MANILA, Philippines — The Americans’ chartered jet, on its way from the Arabian Peninsula, flew over a range of forested mountains as it began its initial descent into the Philippines, where only the occasional dirt path splitting the trees seemed to be a reasonable means of navigating the jungle.
As the plane flew east, across this nation of 7,640 islands, and approached the Ninoy Aquino International Airport in Manila, thousands of tin roofs covering shacks and huts made out of plaster or cement brick dotted the landscape. Some of the structures, whether they were homes or former businesses, collapsed on one side, exposed to the air.
Awaiting Team USA on the tarmac was a welcoming delegation. Local dignitaries, women in traditional gowns, placing hand-woven scarves of silk and gold around the necks of players and coaches, and airport workers taking cellphone footage.

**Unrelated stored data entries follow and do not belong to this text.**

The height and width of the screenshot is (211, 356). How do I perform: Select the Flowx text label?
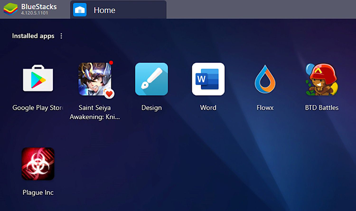[265, 108]
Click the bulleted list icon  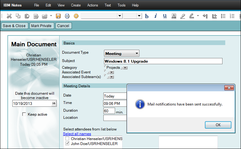pos(223,16)
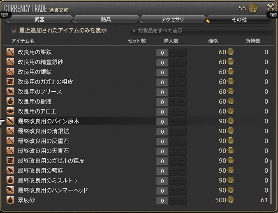Viewport: 278px width, 213px height.
Task: Click the 改良用の餅鉄 item icon
Action: click(x=11, y=52)
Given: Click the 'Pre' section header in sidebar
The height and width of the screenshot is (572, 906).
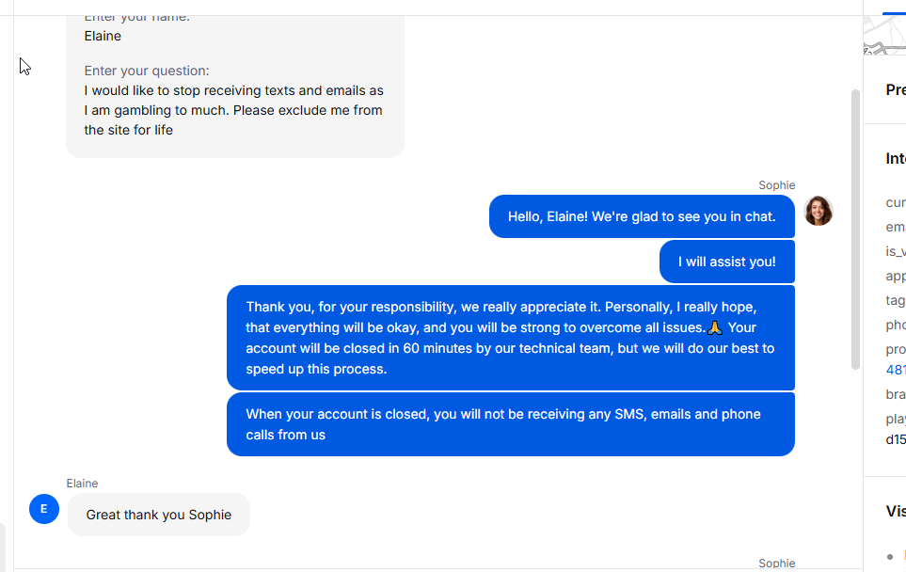Looking at the screenshot, I should (896, 89).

The team buses, guided by police escort, could only partially navigate the stifling traffic in Metro Manila. Hundreds of mopeds and mini motorcycles weaved through cars. Makeshift buses with cabs look like they were made out of a giant tin can, called jeepneys, clogged lanes; a truck filled with live pigs passed on the right. A 10-minute drive to downtown, to skyscrapers and attractive restaurants and the team’s five-star hotel are surrounded by palm trees, took 40 minutes.

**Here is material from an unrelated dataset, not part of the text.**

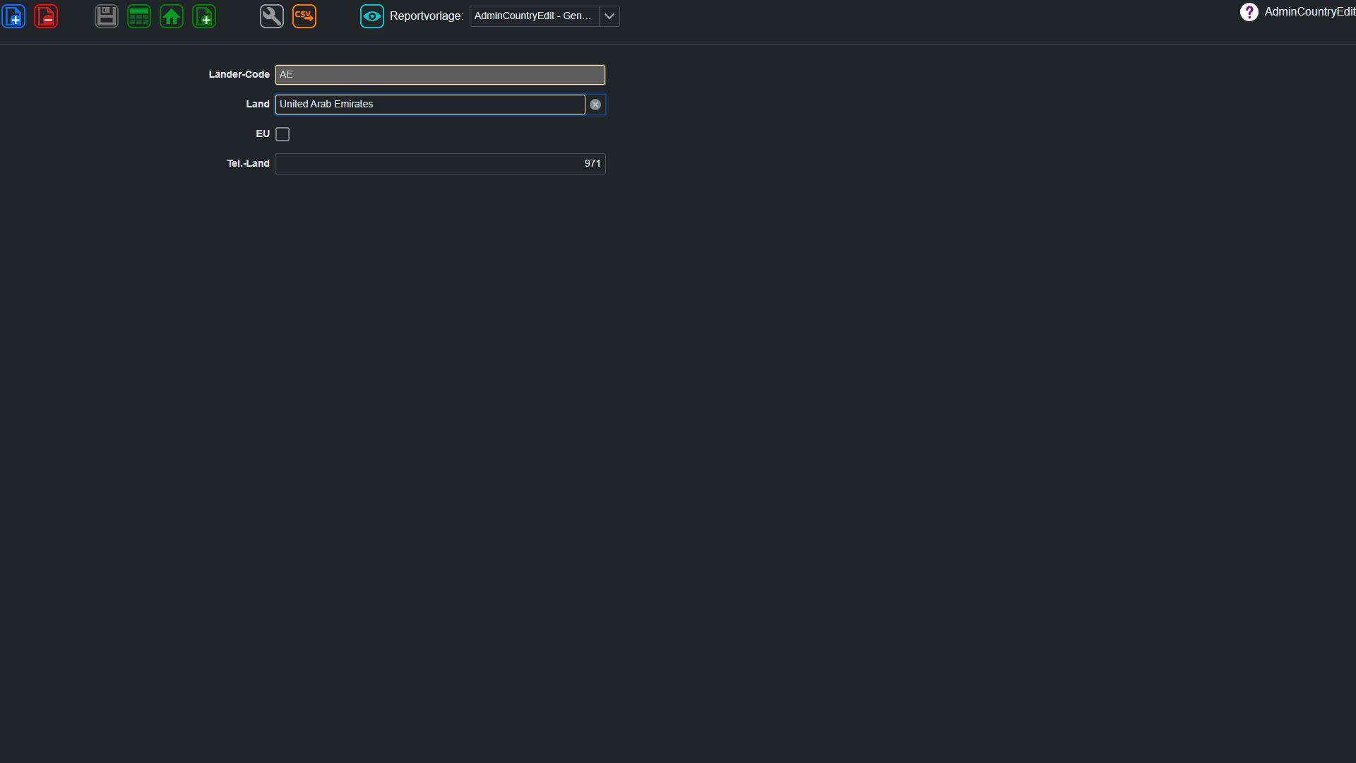Show report preview with the eye icon
The image size is (1356, 763).
[372, 16]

Miami Heat coach and Team USA assistant Erik Spoelstra can’t quite call this place “home,” because he was neither born nor grew up here. But he is a first-generation Filipino-American — his mother, Elisa, is from San Pablo, Laguna, a community in the mountains about two hours south of Manila.
But Spoelstra, 52, visited the Philippines once when he was 3 and visited Manila for four summers, from about 2008 to 2012, to run basketball camps for children in this basketball obsessed country.
Now that Team USA is on the ground here and will compete for the FIBA World Cup being hosted in Manila, Spoelstra is calling the chance to coach here a “pinch me moment.” He is thrilled to not only reconnect with his roots, but also to share his heritage and Filipino culture with the rest of the American players and coaches.
“The spirit of it, it’s hard to explain; I do feel like it’s home in a way,” Spoelstra said Wednesday after leading a basketball camp for high-school children at the gym connected to the team hotel.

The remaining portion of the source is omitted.